Following in the footsteps of our ancestors

The familiar footings of one of the Norse Halls at L’Anse aux Meadows

Towards the end of the summer I crossed the North Atlantic by sea. Island hopping. It was a magnificent journey. But it is a challenging route, even in modern times. It left me with a strong sense of respect for those who travelled this crossing in previous centuries.

The main voyagers for whom the route is famous are, of course, the Norse, and one comes across the footprint of their achievements at every step of the way. It is a thought-provoking sight to gaze across the familiar footings of a turf longhouse set on to a remote peninsula of North America. L’Anse aux Meadows, identified as the small settlement built by Leif Eriksson and his followers on their early trips to Vinland around 1000 AD, is not an easy place to reach even today. Cruise ships have to moor offshore and passengers must transfer to small tenders to step ashore. Local weather conditions can make this chancy. Others face a long journey north from the nearest settlements; the airport is a five-hour drive away. It has long been one of my ambitions to get here and was one I never thought I’d achieve. Not surprisingly I felt a frisson of emotion as I gazed out over the traces of the houses built by Leif and his family and companions. We had been caught by bad weather in the preceding days and it was by no means certain that we’d be able to land.
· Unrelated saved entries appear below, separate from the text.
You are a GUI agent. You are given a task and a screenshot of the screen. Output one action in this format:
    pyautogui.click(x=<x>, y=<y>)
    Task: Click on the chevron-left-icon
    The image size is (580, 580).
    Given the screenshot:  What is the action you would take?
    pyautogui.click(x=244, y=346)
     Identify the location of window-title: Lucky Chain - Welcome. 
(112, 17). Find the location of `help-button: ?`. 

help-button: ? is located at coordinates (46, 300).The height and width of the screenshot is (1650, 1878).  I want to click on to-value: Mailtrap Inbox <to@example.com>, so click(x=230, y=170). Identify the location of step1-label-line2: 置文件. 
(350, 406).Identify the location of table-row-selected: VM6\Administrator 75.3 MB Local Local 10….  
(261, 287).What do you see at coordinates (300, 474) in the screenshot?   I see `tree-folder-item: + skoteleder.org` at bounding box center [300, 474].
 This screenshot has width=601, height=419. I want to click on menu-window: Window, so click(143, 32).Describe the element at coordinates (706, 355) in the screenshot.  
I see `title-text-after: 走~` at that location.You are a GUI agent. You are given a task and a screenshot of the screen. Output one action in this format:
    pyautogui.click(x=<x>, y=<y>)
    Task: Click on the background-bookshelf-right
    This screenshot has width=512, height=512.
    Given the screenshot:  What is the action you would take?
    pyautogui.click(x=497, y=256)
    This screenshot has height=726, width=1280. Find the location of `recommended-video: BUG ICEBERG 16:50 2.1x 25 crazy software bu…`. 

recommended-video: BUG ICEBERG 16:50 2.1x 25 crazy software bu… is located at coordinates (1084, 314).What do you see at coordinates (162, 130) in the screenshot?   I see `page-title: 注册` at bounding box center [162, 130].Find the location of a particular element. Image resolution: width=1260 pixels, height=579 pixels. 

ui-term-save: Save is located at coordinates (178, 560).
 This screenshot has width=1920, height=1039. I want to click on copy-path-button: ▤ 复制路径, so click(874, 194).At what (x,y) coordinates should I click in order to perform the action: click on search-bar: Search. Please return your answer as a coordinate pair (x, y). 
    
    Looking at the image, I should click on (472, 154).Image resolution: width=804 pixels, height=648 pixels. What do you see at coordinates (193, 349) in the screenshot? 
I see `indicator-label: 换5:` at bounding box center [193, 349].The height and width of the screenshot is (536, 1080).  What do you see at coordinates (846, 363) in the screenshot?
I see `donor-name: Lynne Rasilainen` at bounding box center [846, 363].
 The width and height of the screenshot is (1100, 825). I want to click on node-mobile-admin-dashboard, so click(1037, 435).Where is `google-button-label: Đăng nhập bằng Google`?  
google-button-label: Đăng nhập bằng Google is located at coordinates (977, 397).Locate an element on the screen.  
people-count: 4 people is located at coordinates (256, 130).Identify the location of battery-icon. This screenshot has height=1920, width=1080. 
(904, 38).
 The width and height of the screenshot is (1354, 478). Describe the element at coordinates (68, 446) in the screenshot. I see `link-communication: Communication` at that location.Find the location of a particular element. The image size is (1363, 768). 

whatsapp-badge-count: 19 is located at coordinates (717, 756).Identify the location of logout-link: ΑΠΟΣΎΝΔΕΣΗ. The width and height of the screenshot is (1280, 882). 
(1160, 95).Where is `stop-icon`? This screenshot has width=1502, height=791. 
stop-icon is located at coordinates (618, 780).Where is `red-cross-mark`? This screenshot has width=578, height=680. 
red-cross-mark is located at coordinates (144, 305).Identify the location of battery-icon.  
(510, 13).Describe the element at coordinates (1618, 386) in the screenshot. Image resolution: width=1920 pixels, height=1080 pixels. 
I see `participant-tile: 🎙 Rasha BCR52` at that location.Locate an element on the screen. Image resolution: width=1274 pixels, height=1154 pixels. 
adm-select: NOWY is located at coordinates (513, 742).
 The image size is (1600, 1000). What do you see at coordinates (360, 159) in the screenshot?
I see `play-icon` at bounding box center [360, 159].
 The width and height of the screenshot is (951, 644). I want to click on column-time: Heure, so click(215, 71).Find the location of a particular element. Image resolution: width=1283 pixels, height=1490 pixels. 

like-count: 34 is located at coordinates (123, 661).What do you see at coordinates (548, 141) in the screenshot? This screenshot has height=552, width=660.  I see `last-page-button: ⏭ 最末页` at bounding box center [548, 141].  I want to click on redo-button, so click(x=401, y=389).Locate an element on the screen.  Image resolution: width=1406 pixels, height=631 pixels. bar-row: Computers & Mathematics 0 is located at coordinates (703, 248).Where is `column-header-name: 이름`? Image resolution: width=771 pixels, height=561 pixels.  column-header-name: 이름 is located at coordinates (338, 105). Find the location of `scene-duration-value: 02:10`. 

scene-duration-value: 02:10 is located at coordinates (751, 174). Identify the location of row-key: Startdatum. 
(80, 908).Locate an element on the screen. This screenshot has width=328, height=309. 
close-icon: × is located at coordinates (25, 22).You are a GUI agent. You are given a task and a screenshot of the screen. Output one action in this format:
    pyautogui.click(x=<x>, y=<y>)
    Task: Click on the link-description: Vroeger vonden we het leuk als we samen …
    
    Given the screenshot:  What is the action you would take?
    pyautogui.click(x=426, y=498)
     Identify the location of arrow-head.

Even on my state-of the-art ‘Viking Ship’ we were, therefore, only too aware of high winds and rough seas as we progressed eastwards from Norway. Yet, those who travelled from island to island across this ocean a thousand years ago, in vessels that were largely open, were rarely content with a single journey. Many made the crossing time and again. They relied on very different skills. An ability to read the waves and the currents, an understanding of wind, the interpretation of ancient stories, knowledge of distant shores, the lore of the stars, and, when need demanded, brute strength to pull oar, or control sail and rudder. This was their technology. Of course, many did not survive, and I am sure that those who set out never under-estimated the undertaking. These were journeys from which one might not return.

The apparent ease with which twenty-first century technology can overcome distance and weather provides us with a sense of security that our ancestors can never have known. Amazingly, we set out on these journeys for recreation. Somehow, wherever we are going, I feel that it is important not to lose sight of their achievements when we do so. It was the aspiration of past generations, after all, that peopled many of these lands and provided the foundations on which we rely today.